Now I am hoping that they come out with an embeddable widget where I can add my location and ‘What’s Up’ in places besides Facebook, like the Skyhook/Loki widget.
The Others
Ok so here is a quick rundown of my experiences with Yelp, Eventful, Whrrl and Where. I’ll save the others for another post, another day:
Yelp, is also another well done and slick application, although I think they still have some work to do in organizing the information. The default categories include categories that seem random to me… are that many people really looking for coffee & tea? Maybe so but not me. And when I search for restaurants around me, there doesn’t seem to be any rhyme or reason behind the results provided, which I find frustrating… the top 10 results can be up to 20 blocks away, even when there are obviously ten restaurants closer… it seems to be taking into account quality/popularity in addition to proximity but the heck if I can figure out how to change the default setting. In reality I don’t typically get the results I want from proximity searches, although when I already know the name of the restaurant I do use the Yelp search function to get a better idea about the restaurant before committing to going.

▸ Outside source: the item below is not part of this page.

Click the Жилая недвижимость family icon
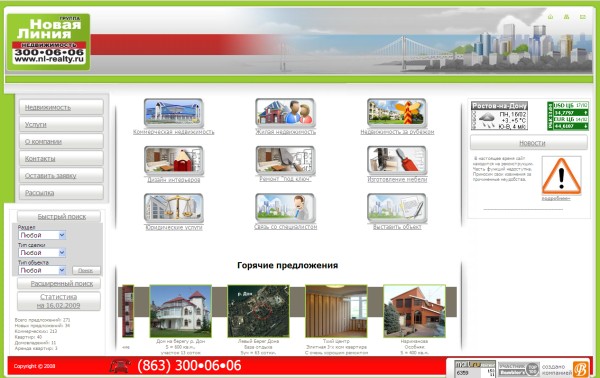 click(285, 113)
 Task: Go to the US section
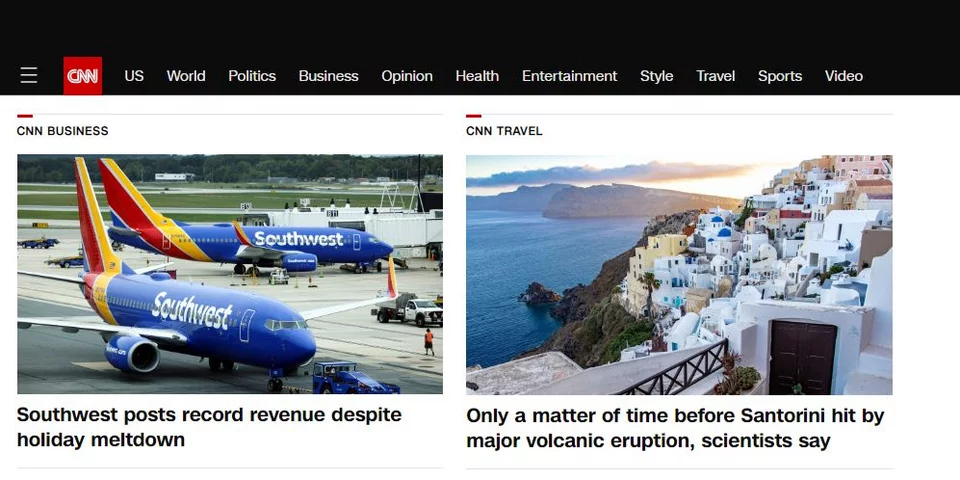[x=134, y=76]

I loaded up Eventful hoping to be able to quickly find nearby and last minute activities around the city to do with my kids, ala GoCityKids. In reality Eventful on the iPhone seems to really focus on the young hipster crowd looking for a band or show. I tried playing around with it anyway to see if I could find a upcoming and nearby college football game to go watch in the New York City area… a search for “college football’ returned some comedian’s routine under “Events” and a midtown bar that evidently was showing the BCS championship game back in January under “Venues”. I know NYC is a bad town for college football, but c’mon it can’t be THAT bad!

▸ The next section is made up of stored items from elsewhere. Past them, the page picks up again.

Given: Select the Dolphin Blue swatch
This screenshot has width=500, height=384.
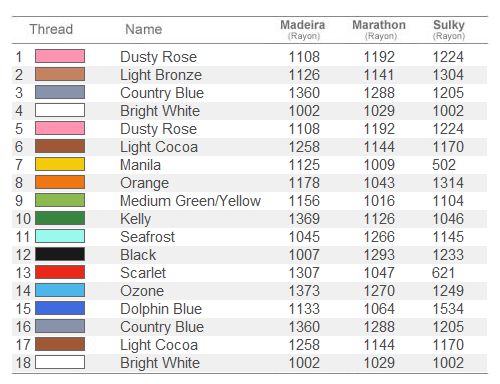Looking at the screenshot, I should click(x=60, y=308).
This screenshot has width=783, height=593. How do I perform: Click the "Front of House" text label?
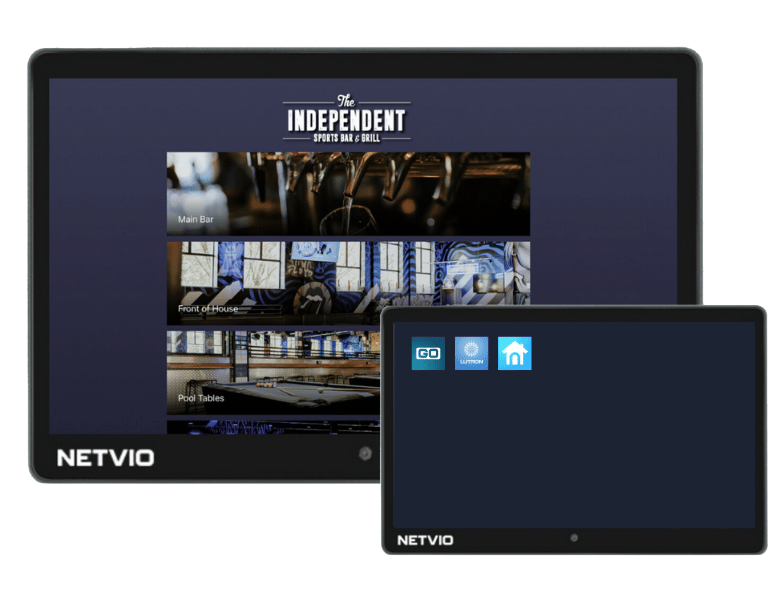pyautogui.click(x=208, y=309)
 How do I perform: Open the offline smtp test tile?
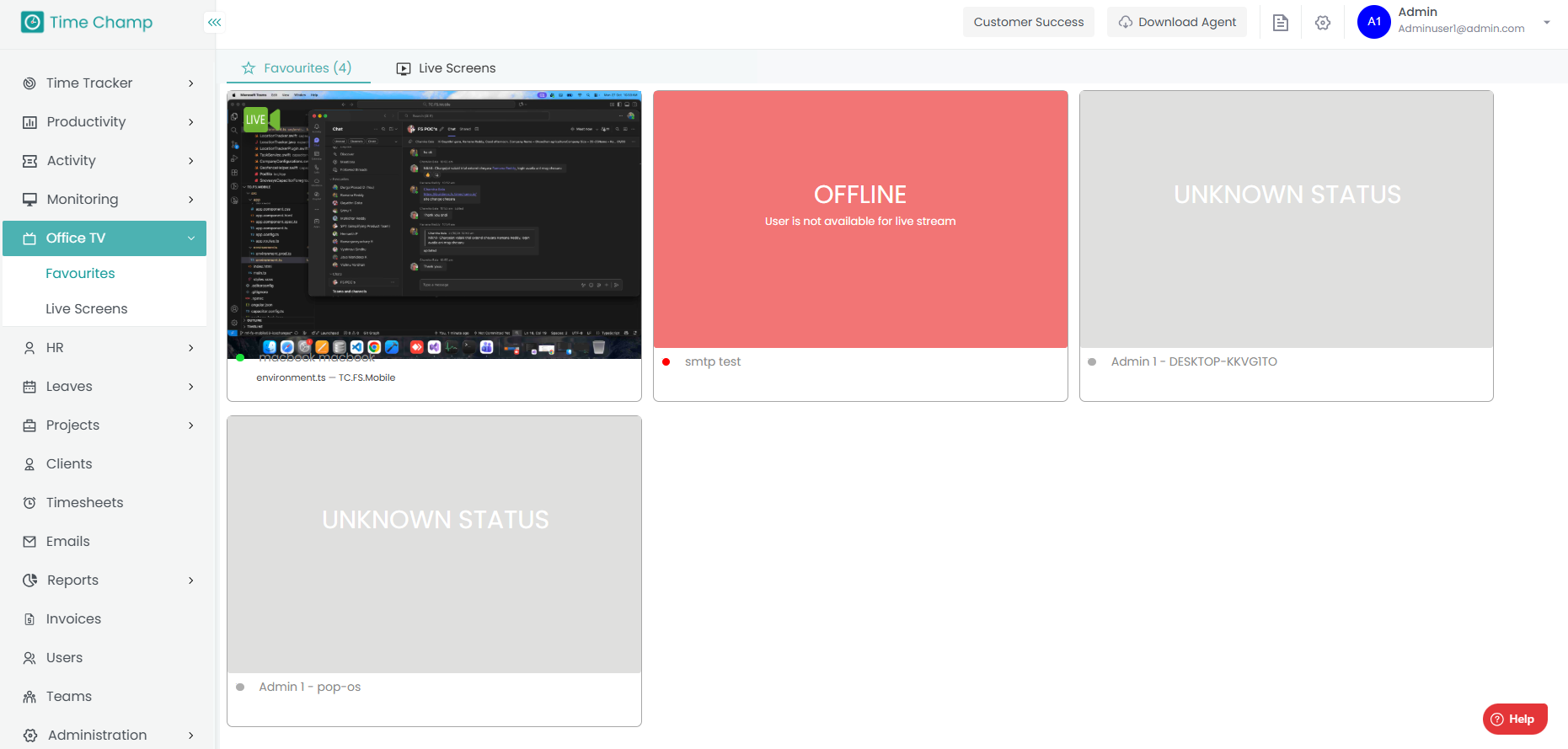[x=860, y=219]
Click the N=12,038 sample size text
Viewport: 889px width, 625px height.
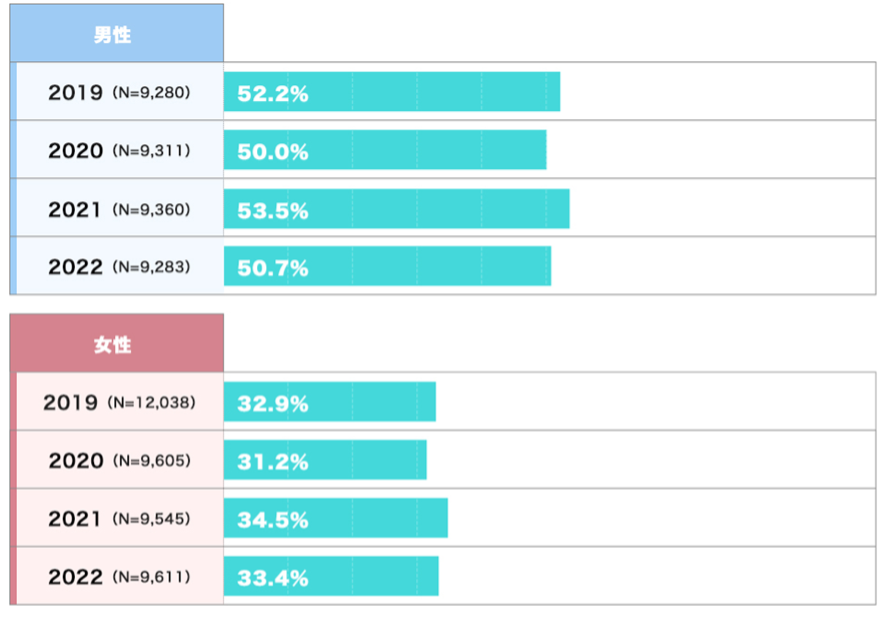point(151,403)
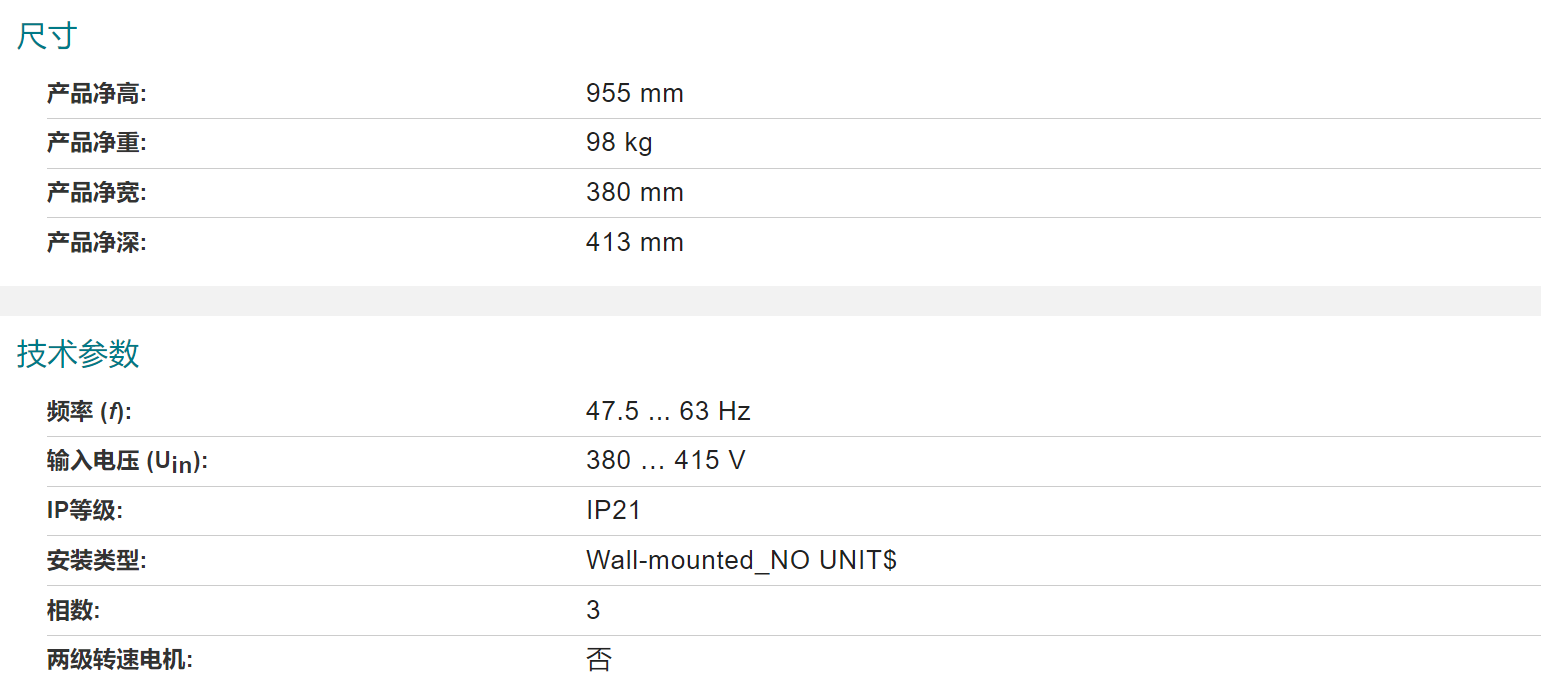Select the 安装类型 label

(x=96, y=560)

Whrrl and Where were non starters for me.
Where kept crashing for the first few weeks I gave it a try, I tried again more recently and it seems a little bit more stable now, but I still get error messages. Like Yelp the organization of Where seems to leave quite a bit to be desired… I am still not sure what to do with Quibblo Polls, SkyMap or HeyWhatsThat (no mountains in NYC, so I assume I don’t need that) and I’ve tried signing up for Buddy Beacon twice now with no luck. Zipcar and Starbucks locators are nice, but I don’t drink much Starbucks coffee or rent Zipcar vehicles, so don’t need those either. The application feels like one of those really slick $2 million dollar commercials for a financial services company that forgets to put the name of the bank in at the end… in other words it gets you all worked up and interested through the slick look and feel, but then forgets what the original purpose was in the first place…
Whrll gave me major password problems. I had a Whrrl account from online that didn’t seem to work on the iPhone application, so I couldn’t get into it for a while. When I did get in I remembered that none of my other friends use it and I didn’t really care what other top Whrrlrs thought about stuff in my neighborhood. So despite a nice slick application, I can’t figure out what to do with it and don’t want to hound and explain to my friend why they should get on it. So I am taking that one off.
Look out for another post on round two of the iPhone location aware apps coming soon.